» **What you are asked to do**: Set the records down again. Match every line exactly.

### Dataset records

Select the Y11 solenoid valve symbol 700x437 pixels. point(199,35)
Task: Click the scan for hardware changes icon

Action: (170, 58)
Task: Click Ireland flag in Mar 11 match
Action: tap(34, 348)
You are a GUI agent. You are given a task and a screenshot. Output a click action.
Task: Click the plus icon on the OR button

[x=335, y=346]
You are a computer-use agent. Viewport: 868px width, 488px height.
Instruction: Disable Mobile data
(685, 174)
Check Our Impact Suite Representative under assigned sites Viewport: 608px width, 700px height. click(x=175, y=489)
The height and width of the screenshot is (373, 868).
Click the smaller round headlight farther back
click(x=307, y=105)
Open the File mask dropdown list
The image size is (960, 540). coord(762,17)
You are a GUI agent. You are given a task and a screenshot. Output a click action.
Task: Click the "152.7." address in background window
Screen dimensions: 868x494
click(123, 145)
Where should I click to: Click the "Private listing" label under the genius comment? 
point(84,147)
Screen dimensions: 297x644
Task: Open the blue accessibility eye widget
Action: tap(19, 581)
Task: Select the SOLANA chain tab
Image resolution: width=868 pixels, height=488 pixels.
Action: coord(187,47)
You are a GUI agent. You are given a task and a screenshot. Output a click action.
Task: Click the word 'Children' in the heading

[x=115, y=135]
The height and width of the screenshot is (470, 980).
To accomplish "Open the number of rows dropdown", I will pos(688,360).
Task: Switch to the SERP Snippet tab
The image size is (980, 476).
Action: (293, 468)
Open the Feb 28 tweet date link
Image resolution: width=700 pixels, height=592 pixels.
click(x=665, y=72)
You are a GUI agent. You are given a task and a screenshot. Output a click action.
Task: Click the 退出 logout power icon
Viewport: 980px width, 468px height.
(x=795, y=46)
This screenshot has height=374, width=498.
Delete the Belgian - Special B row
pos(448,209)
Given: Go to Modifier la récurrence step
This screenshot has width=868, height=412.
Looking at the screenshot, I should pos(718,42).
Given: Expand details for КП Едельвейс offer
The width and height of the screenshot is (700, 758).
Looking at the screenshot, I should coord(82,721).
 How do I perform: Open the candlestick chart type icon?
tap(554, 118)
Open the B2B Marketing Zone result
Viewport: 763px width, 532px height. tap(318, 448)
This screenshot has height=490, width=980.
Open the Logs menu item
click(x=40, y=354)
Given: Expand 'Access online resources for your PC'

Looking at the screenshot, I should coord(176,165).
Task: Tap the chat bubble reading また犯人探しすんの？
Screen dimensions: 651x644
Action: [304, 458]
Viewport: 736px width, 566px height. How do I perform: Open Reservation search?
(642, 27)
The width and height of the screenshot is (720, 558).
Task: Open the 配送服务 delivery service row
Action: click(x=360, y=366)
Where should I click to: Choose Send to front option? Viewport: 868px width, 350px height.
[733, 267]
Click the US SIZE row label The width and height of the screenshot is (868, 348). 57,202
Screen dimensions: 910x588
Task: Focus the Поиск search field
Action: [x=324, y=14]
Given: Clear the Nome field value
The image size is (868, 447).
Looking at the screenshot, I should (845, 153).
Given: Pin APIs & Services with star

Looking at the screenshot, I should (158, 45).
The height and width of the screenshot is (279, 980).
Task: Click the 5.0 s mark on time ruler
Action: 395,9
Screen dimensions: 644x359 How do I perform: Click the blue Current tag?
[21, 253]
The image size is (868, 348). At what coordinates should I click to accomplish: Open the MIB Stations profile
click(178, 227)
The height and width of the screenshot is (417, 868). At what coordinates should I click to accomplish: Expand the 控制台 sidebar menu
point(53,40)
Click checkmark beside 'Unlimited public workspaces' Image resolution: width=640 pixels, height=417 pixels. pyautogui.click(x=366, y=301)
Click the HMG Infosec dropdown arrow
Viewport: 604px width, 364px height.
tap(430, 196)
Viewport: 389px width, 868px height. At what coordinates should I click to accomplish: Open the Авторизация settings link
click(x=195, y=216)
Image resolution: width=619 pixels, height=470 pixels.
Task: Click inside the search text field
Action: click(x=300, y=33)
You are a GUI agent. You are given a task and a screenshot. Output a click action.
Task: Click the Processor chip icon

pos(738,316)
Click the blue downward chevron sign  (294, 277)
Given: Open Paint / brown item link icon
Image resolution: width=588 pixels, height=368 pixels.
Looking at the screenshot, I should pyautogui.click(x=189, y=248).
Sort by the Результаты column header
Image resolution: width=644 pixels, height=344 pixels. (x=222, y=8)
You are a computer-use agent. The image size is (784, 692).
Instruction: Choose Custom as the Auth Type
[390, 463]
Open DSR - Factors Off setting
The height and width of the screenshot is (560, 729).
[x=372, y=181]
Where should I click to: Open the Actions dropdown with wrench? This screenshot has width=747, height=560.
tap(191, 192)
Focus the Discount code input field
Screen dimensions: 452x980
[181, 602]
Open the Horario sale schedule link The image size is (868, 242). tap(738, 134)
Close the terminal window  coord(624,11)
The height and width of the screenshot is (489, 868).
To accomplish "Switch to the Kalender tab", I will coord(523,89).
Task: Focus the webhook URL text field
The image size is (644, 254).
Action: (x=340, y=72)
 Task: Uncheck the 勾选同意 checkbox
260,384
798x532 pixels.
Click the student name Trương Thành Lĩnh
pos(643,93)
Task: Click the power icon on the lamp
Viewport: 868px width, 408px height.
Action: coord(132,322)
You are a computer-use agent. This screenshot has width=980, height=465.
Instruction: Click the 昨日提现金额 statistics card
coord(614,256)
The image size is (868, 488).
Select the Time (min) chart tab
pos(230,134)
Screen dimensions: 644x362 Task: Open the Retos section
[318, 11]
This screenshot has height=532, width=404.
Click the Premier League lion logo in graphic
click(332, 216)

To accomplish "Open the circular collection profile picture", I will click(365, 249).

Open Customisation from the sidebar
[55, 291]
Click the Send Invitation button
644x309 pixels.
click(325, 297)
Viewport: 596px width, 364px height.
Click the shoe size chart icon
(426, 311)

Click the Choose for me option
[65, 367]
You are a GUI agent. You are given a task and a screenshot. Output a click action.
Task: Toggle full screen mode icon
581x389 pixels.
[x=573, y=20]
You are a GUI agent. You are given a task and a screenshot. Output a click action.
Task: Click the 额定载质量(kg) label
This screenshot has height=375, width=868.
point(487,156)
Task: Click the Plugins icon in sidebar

######

» **Solution for this problem**:
Select the Y11 solenoid valve symbol 700x437 pixels. point(199,35)
Task: Click the scan for hardware changes icon

Action: (170, 58)
Task: Click Ireland flag in Mar 11 match
Action: tap(34, 348)
You are a GUI agent. You are given a task and a screenshot. Output a click action.
Task: Click the plus icon on the OR button

[x=335, y=346]
You are a computer-use agent. Viewport: 868px width, 488px height.
Instruction: Disable Mobile data
(685, 174)
Check Our Impact Suite Representative under assigned sites Viewport: 608px width, 700px height. click(x=175, y=489)
The height and width of the screenshot is (373, 868).
Click the smaller round headlight farther back
click(x=307, y=105)
Open the File mask dropdown list
The image size is (960, 540). coord(762,17)
You are a GUI agent. You are given a task and a screenshot. Output a click action.
Task: Click the "152.7." address in background window
Screen dimensions: 868x494
click(123, 145)
Where should I click to: Click the "Private listing" label under the genius comment? 
point(84,147)
Screen dimensions: 297x644
Task: Open the blue accessibility eye widget
Action: tap(19, 581)
Task: Select the SOLANA chain tab
Image resolution: width=868 pixels, height=488 pixels.
Action: coord(187,47)
You are a GUI agent. You are given a task and a screenshot. Output a click action.
Task: Click the word 'Children' in the heading

[x=115, y=135]
The height and width of the screenshot is (470, 980).
To accomplish "Open the number of rows dropdown", I will pos(688,360).
Task: Switch to the SERP Snippet tab
The image size is (980, 476).
Action: (293, 468)
Open the Feb 28 tweet date link
Image resolution: width=700 pixels, height=592 pixels.
click(x=665, y=72)
You are a GUI agent. You are given a task and a screenshot. Output a click action.
Task: Click the 退出 logout power icon
Viewport: 980px width, 468px height.
(x=795, y=46)
This screenshot has height=374, width=498.
Delete the Belgian - Special B row
pos(448,209)
Given: Go to Modifier la récurrence step
This screenshot has width=868, height=412.
Looking at the screenshot, I should pos(718,42).
Given: Expand details for КП Едельвейс offer
The width and height of the screenshot is (700, 758).
Looking at the screenshot, I should coord(82,721).
 How do I perform: Open the candlestick chart type icon?
tap(554, 118)
Open the B2B Marketing Zone result
Viewport: 763px width, 532px height. tap(318, 448)
This screenshot has height=490, width=980.
Open the Logs menu item
click(x=40, y=354)
Given: Expand 'Access online resources for your PC'

Looking at the screenshot, I should coord(176,165).
Task: Tap the chat bubble reading また犯人探しすんの？
Screen dimensions: 651x644
Action: [304, 458]
Viewport: 736px width, 566px height. How do I perform: Open Reservation search?
(642, 27)
The width and height of the screenshot is (720, 558).
Task: Open the 配送服务 delivery service row
Action: click(x=360, y=366)
Where should I click to: Choose Send to front option? Viewport: 868px width, 350px height.
[733, 267]
Click the US SIZE row label The width and height of the screenshot is (868, 348). 57,202
Screen dimensions: 910x588
Task: Focus the Поиск search field
Action: [x=324, y=14]
Given: Clear the Nome field value
The image size is (868, 447).
Looking at the screenshot, I should (845, 153).
Given: Pin APIs & Services with star

Looking at the screenshot, I should (158, 45).
The height and width of the screenshot is (279, 980).
Task: Click the 5.0 s mark on time ruler
Action: 395,9
Screen dimensions: 644x359 How do I perform: Click the blue Current tag?
[21, 253]
The image size is (868, 348). At what coordinates should I click to accomplish: Open the MIB Stations profile
click(178, 227)
The height and width of the screenshot is (417, 868). At what coordinates should I click to accomplish: Expand the 控制台 sidebar menu
point(53,40)
Click checkmark beside 'Unlimited public workspaces' Image resolution: width=640 pixels, height=417 pixels. pyautogui.click(x=366, y=301)
Click the HMG Infosec dropdown arrow
Viewport: 604px width, 364px height.
tap(430, 196)
Viewport: 389px width, 868px height. At what coordinates should I click to accomplish: Open the Авторизация settings link
click(x=195, y=216)
Image resolution: width=619 pixels, height=470 pixels.
Task: Click inside the search text field
Action: click(x=300, y=33)
You are a GUI agent. You are given a task and a screenshot. Output a click action.
Task: Click the Processor chip icon

pos(738,316)
Click the blue downward chevron sign  (294, 277)
Given: Open Paint / brown item link icon
Image resolution: width=588 pixels, height=368 pixels.
Looking at the screenshot, I should pyautogui.click(x=189, y=248).
Sort by the Результаты column header
Image resolution: width=644 pixels, height=344 pixels. (x=222, y=8)
You are a computer-use agent. The image size is (784, 692).
Instruction: Choose Custom as the Auth Type
[390, 463]
Open DSR - Factors Off setting
The height and width of the screenshot is (560, 729).
[x=372, y=181]
Where should I click to: Open the Actions dropdown with wrench? This screenshot has width=747, height=560.
tap(191, 192)
Focus the Discount code input field
Screen dimensions: 452x980
[181, 602]
Open the Horario sale schedule link The image size is (868, 242). tap(738, 134)
Close the terminal window  coord(624,11)
The height and width of the screenshot is (489, 868).
To accomplish "Switch to the Kalender tab", I will coord(523,89).
Task: Focus the webhook URL text field
The image size is (644, 254).
Action: (x=340, y=72)
 Task: Uncheck the 勾选同意 checkbox
260,384
798x532 pixels.
Click the student name Trương Thành Lĩnh
pos(643,93)
Task: Click the power icon on the lamp
Viewport: 868px width, 408px height.
Action: coord(132,322)
You are a computer-use agent. This screenshot has width=980, height=465.
Instruction: Click the 昨日提现金额 statistics card
coord(614,256)
The image size is (868, 488).
Select the Time (min) chart tab
pos(230,134)
Screen dimensions: 644x362 Task: Open the Retos section
[318, 11]
This screenshot has height=532, width=404.
Click the Premier League lion logo in graphic
click(332, 216)

To accomplish "Open the circular collection profile picture", I will click(365, 249).

Open Customisation from the sidebar
[55, 291]
Click the Send Invitation button
644x309 pixels.
click(325, 297)
Viewport: 596px width, 364px height.
Click the shoe size chart icon
(426, 311)

Click the Choose for me option
[65, 367]
You are a GUI agent. You are given a task and a screenshot. Output a click action.
Task: Toggle full screen mode icon
581x389 pixels.
[x=573, y=20]
You are a GUI agent. You are given a task and a screenshot. Output a click action.
Task: Click the 额定载质量(kg) label
This screenshot has height=375, width=868.
point(487,156)
Task: Click the Plugins icon in sidebar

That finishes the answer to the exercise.